Forrester predicts that the mobile wave will engulf us all and than one billion smart phones will be in circulation by 2016. As smart phones increase in number, so does their effect, and woe betide the company that is not preparing for the coming deluge.
In many cases, the mobile user is becoming a specific type of user, a distinct breed from the ‘standard’ PC user, who will only engage with you via their phone.
For many, the principle form of engagement will increasingly become via mobile. Principal analyst at Forrester, Ted Schadler makes the point perfectly, “Mobile is the new face of engagement. Businesses should stop thinking about it as a small website on a tiny computer, and start thinking about mobile as being deeply embedded systems of engagement.”
It is no longer enough, or even right, to think of the mobile user as only requiring a subset of the functionality and content of the standard digital offering. If the only way someone will interact with you is via a mobile device then that does not mean what is on offer should be limited.
The mobile user has hurdles to overcome, and distinct needs and usage patterns that need to be considered to capitalise on users ‘on-the-move’ mentality. Firstly, the user interface (UI) has to accommodate the restrictions of smaller screens.

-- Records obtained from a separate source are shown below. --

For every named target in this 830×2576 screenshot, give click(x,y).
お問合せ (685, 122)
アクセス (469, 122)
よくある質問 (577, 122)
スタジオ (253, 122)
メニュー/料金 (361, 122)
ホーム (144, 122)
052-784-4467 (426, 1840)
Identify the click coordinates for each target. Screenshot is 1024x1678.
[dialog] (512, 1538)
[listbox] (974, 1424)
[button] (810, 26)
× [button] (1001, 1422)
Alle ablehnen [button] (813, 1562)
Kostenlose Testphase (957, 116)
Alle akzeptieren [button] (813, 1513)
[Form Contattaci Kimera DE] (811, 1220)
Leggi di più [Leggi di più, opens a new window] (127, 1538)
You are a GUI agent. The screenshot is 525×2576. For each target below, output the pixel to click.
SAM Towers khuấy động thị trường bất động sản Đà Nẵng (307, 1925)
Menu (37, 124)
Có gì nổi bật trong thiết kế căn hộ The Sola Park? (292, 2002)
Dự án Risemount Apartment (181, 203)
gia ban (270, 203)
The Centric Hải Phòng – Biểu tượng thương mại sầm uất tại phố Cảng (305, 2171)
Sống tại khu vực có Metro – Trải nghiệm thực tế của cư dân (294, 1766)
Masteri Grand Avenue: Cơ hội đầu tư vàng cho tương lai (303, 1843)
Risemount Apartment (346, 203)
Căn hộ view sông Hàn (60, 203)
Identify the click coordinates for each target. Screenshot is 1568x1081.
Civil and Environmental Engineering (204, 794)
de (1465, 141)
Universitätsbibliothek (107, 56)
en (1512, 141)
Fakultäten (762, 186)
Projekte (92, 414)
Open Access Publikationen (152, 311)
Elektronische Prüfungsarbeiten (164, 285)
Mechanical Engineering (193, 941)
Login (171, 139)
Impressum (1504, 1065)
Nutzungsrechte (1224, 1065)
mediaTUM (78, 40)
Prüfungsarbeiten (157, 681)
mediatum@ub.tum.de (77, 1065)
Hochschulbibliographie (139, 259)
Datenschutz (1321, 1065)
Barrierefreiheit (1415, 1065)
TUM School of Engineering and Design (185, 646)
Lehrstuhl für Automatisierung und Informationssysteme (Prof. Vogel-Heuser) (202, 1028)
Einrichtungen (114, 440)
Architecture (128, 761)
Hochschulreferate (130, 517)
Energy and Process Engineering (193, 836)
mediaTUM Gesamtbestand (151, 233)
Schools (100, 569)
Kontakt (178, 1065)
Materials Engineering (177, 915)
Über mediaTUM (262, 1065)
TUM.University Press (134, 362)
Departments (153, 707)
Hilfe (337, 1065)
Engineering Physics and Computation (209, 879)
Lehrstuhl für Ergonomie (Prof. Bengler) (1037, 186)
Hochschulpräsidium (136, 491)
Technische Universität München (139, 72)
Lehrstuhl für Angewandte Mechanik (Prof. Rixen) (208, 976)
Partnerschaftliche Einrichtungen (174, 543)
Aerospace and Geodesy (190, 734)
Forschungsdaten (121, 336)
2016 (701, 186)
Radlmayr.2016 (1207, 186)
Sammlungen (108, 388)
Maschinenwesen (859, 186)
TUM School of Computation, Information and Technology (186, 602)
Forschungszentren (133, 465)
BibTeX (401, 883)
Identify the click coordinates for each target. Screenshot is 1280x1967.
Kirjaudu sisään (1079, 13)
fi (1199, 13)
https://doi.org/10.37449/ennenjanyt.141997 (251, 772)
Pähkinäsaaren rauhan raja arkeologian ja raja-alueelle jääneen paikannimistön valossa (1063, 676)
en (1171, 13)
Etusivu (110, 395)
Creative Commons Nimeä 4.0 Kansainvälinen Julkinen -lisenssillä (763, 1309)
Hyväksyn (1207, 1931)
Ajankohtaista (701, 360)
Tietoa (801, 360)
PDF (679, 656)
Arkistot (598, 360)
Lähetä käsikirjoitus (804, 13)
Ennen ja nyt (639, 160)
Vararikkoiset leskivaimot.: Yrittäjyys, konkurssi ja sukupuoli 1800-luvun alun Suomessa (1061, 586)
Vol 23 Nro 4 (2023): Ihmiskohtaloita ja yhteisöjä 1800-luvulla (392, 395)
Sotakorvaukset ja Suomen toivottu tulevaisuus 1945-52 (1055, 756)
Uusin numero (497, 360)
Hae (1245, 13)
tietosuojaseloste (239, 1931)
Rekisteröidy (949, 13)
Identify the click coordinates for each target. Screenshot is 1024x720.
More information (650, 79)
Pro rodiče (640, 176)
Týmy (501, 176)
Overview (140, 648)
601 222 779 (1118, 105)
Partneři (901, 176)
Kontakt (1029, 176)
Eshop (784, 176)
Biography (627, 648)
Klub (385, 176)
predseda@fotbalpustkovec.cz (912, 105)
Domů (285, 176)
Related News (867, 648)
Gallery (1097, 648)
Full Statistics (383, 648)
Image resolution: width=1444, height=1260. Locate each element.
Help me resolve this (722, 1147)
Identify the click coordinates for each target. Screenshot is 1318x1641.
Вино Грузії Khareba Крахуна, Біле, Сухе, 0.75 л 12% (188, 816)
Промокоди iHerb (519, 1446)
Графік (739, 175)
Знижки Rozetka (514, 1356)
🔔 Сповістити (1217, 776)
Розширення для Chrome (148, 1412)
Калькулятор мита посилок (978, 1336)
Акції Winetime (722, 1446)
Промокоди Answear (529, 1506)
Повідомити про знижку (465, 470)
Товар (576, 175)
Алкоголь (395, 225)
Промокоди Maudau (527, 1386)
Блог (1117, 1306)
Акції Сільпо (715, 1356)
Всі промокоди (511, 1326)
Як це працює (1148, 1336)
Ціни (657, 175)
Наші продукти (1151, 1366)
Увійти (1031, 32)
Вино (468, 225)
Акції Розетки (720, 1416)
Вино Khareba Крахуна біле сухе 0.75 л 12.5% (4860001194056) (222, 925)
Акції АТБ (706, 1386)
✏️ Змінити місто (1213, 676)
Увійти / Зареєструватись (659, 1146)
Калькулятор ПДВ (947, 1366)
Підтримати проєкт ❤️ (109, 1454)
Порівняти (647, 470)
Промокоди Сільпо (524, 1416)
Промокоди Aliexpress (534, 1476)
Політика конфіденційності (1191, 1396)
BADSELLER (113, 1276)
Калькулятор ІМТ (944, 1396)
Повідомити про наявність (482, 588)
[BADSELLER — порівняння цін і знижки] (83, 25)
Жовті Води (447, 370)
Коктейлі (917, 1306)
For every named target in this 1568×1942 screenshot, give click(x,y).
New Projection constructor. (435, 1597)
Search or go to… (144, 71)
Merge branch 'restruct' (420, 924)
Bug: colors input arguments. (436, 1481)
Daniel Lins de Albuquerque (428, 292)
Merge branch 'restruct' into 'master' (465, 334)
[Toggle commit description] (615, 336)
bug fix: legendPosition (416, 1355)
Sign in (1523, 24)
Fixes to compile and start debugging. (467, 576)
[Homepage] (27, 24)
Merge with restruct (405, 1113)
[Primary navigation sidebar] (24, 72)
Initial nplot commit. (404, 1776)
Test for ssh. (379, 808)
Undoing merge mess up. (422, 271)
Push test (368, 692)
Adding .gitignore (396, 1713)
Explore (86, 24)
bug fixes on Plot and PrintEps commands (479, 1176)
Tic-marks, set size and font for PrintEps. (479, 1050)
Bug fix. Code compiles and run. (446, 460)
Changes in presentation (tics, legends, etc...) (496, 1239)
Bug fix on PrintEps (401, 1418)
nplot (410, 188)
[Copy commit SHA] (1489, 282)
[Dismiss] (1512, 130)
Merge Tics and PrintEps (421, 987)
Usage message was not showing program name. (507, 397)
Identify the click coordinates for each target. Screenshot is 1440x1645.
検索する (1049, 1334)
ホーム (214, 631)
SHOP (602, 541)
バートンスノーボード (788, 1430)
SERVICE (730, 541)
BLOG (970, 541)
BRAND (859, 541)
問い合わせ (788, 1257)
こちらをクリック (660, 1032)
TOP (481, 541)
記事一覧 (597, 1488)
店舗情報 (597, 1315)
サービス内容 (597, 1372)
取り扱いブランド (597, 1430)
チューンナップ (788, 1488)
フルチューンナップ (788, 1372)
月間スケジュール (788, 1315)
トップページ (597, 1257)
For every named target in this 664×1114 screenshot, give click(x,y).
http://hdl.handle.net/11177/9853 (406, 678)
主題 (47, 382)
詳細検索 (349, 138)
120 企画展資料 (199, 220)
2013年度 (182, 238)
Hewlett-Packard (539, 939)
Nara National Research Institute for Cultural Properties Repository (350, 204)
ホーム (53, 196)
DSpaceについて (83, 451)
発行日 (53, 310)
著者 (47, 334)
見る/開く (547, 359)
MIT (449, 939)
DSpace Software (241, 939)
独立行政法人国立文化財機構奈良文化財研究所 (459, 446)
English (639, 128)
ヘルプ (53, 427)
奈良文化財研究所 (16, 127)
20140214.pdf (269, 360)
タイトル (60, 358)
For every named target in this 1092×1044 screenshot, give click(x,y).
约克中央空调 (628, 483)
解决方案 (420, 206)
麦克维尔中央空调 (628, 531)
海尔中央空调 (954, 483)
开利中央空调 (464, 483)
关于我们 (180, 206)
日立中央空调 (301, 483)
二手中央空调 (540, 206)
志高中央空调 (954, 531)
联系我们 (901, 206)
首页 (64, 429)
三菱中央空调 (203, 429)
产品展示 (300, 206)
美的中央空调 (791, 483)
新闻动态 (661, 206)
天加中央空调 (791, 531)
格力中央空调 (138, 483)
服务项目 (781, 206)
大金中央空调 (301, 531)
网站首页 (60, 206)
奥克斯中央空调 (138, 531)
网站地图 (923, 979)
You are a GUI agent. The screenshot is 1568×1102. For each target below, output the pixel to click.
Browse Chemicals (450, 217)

In the case of Apple’s iOS, Flash content cannot be accessed, which while it may be in its death throes is still a common delivery medium.
The mobile user provides us with much more than their deskbound counterparts. Brands should reward the knowledge they provide about their location and time of interaction by delivering meaningful and useful messages and services. In some ways they are a super set of the traditional user, so perhaps brands should deliver the full website package as well as additional benefits.
When a user interacts with a brand or company, each interaction or touch-point should be seen as part of a complete process, a spectrum of interaction. Every interaction, be it with the actual product or the brand representatives, social considerations and interpretation of the brand plays a part and influences the consumer’s perception and behaviour.
So while the mobile experience should not be the poor partner of the PC experience, neither should it exist in isolation from it. Interaction is a continuum, where the historic engagements play their part in current and future actions and reactions. The digital offering, which is not only cognisant of this history but adaptive to it, is far more powerful than an island of interaction.
When developing today’s mobile strategy it should weave its way through all parts of the digital strategy and indeed, the complete marketing and sales strategy. Assigning responsibility for the mobile strategy to one department will not work.
As Karl Heiselman, author of “Game Changers”, puts it in a recent Fact Company article, “Companies are only valuable if they prove themselves useful, time and again. Viewed with that lens, most companies come up short. What’s interesting is that, on the client side, it’s never anybody’s job to own the customer experience. Some people think about pieces of it, but it’s nobody’s job to think about it in any kind of joined-up way.”
‘Joined up thinking’ is such a tired expression, but from a user’s experience they are dealing with one entity through many touch points and mediums. They do not see or expect a mobile interaction to differ in quality and value from a marketing engagement, sales experience or an after sales encounter. Consumers increasingly expect the company or brand to know them and their previous encounters. As mobile is taking a leading role we have to rethink our digital priorities, and ensure it is no longer consigned as a niche activity and make it a prime element in the spectrum of engagement. Get ready to take advantage and ride the wave, or else get soaked.